The skore API#

Skore has three types of reports: EstimatorReport (single train-test evaluation), CrossValidationReport (cross-validation), and ComparisonReport (comparing several estimators). All three are created via evaluate() by passing an estimator (or a list or dict of named estimators for comparison), the data X and y, and a splitter that controls the evaluation strategy.

This example showcases the unified API shared by these reports: they expose the same accessors (data, metrics, inspection). Methods that produce a visualization return a Display object with plot(), frame(), set_style(), and help().

Three report types, one API#

evaluate() returns one of three report types depending on its splitter argument: an EstimatorReport when splitter is a float or "prefit", a CrossValidationReport when splitter is an integer or a scikit-learn cross-validator (e.g. KFold, StratifiedKFold), or a ComparisonReport when passing a list or dict of estimators. All three respect the same accessor layout where applicable:

  • data: dataset analysis

  • metrics: performance metrics and related displays (e.g. ROC, confusion matrix)
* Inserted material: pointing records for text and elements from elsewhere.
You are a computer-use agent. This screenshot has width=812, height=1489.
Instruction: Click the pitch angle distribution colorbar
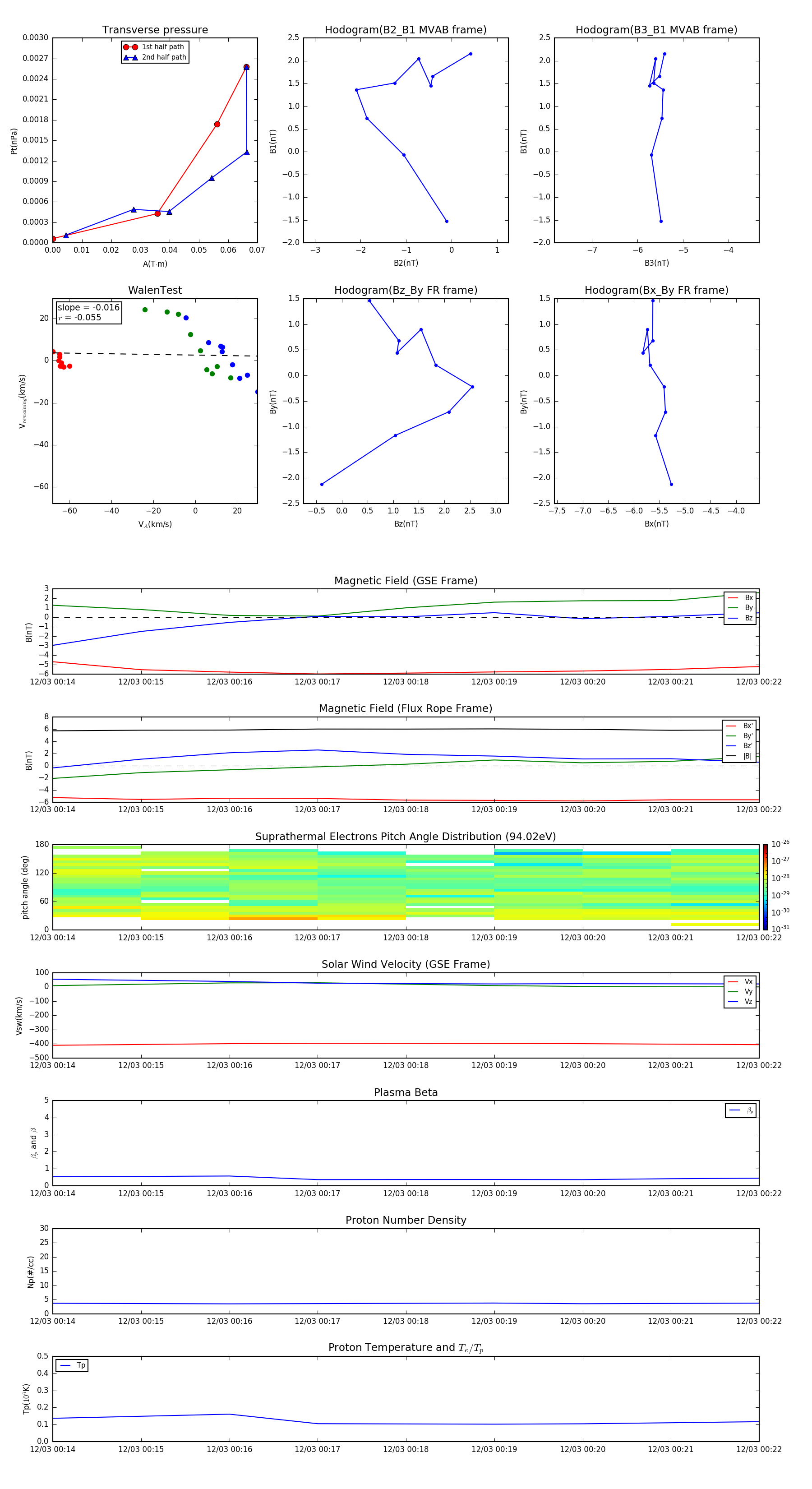(765, 886)
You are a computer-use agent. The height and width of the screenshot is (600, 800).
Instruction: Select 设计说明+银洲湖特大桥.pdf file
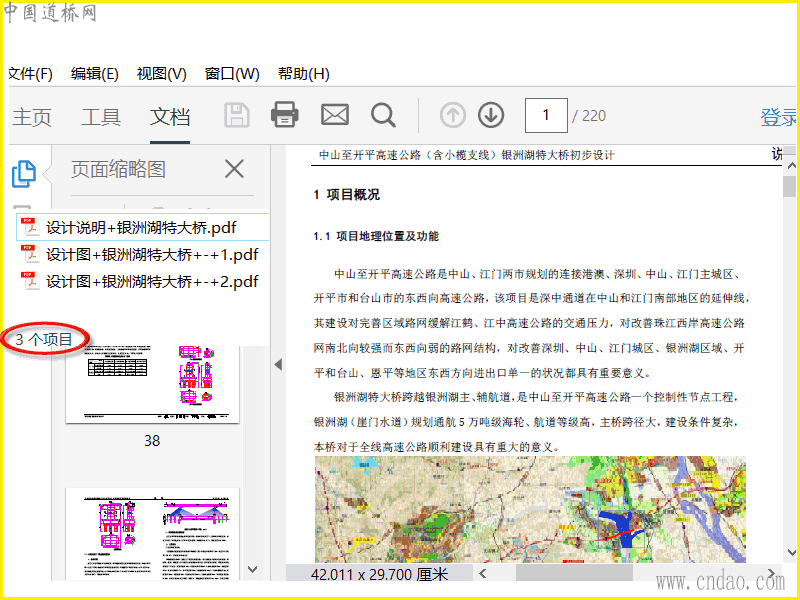(x=140, y=227)
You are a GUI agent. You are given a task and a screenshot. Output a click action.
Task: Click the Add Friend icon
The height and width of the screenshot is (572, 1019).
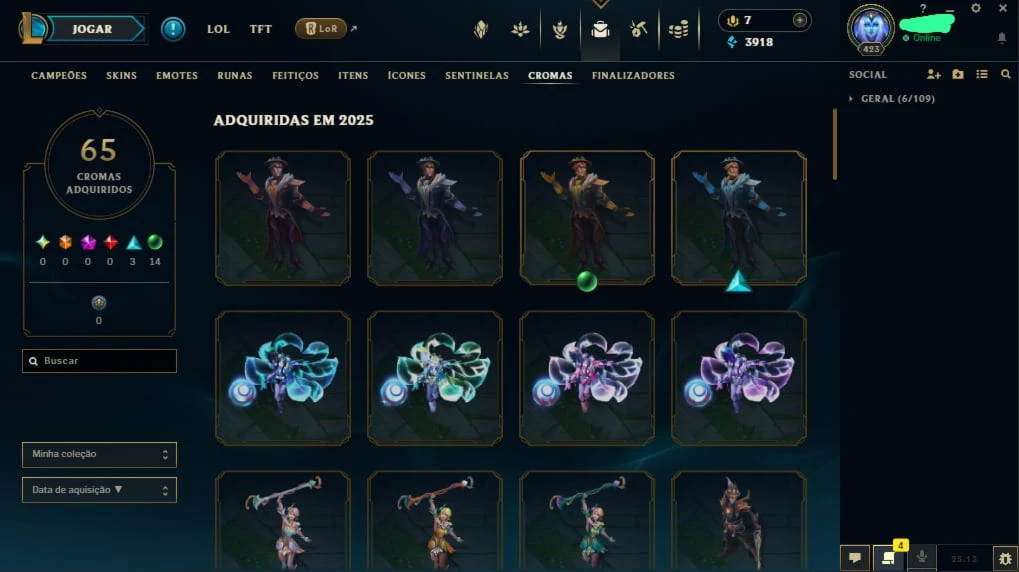click(x=934, y=75)
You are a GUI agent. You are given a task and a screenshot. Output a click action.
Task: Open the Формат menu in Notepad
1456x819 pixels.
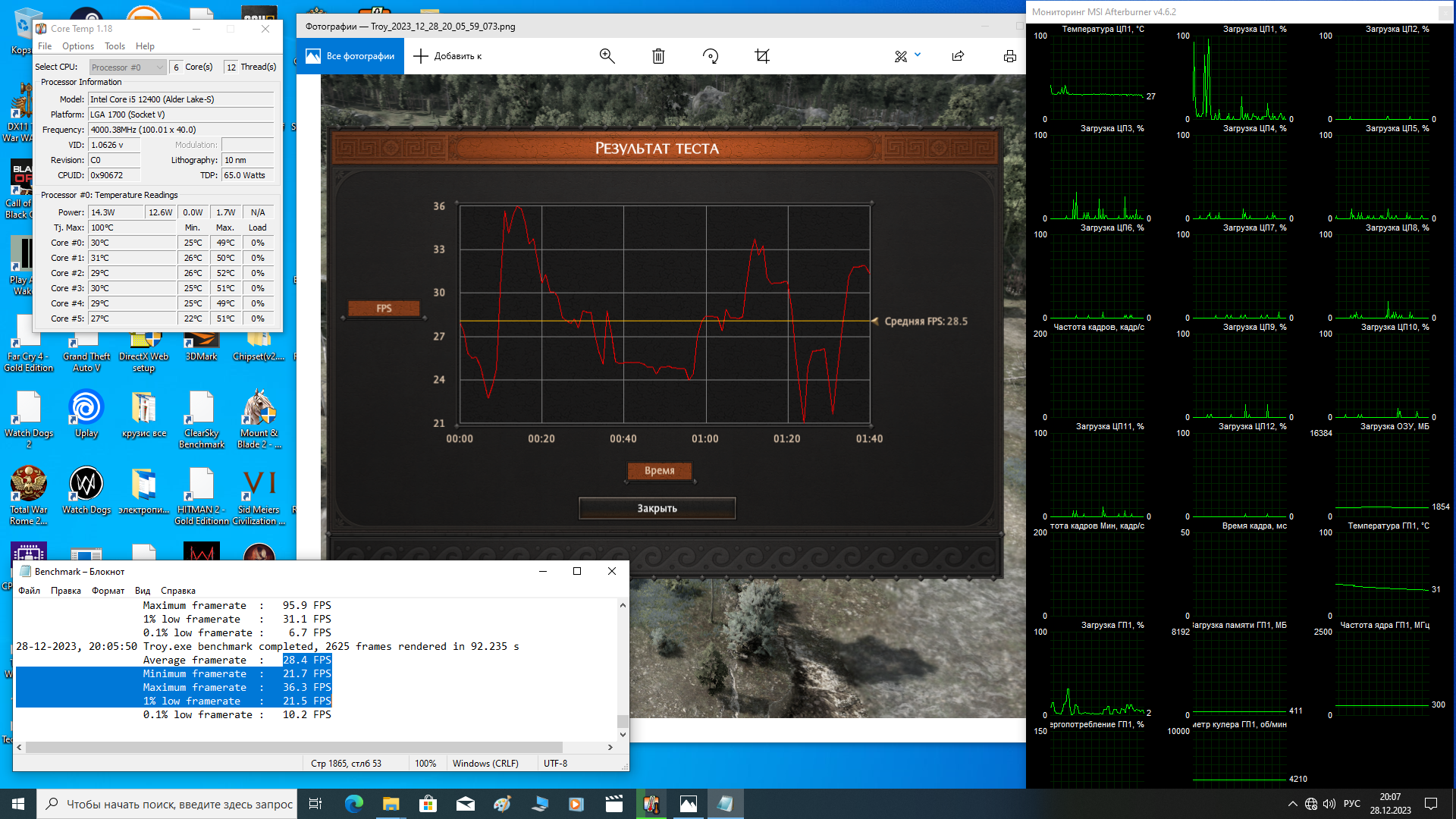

  • inspection: model inspection (e.g. coefficients, feature importance)

The data accessor is not available on ComparisonReport because compared models may use different input data; you can still inspect each underlying report. Methods on these accessors return Display objects with a common interface.

First report: single train-test split#

We call evaluate() with the default splitter=0.2 to get an EstimatorReport. The accessors and display API shown below are the same for the other report types.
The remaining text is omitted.